[Records from a data collection]
......

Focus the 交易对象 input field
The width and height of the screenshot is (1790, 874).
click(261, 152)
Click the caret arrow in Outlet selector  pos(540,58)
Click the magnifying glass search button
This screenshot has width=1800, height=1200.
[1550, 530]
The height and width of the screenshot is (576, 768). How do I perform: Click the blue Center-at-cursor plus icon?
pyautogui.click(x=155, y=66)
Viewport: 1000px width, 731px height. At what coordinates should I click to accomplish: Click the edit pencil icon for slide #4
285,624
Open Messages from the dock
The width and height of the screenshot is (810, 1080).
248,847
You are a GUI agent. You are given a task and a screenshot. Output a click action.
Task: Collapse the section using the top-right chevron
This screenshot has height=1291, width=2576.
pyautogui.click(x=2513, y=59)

......

YOUR GOAL
Reproduce all of the material above word for word, keeping every line in its original order.

FULL SOLUTION
Focus the 交易对象 input field
The width and height of the screenshot is (1790, 874).
click(261, 152)
Click the caret arrow in Outlet selector  pos(540,58)
Click the magnifying glass search button
This screenshot has width=1800, height=1200.
[1550, 530]
The height and width of the screenshot is (576, 768). How do I perform: Click the blue Center-at-cursor plus icon?
pyautogui.click(x=155, y=66)
Viewport: 1000px width, 731px height. At what coordinates should I click to accomplish: Click the edit pencil icon for slide #4
285,624
Open Messages from the dock
The width and height of the screenshot is (810, 1080).
248,847
You are a GUI agent. You are given a task and a screenshot. Output a click action.
Task: Collapse the section using the top-right chevron
This screenshot has height=1291, width=2576.
pyautogui.click(x=2513, y=59)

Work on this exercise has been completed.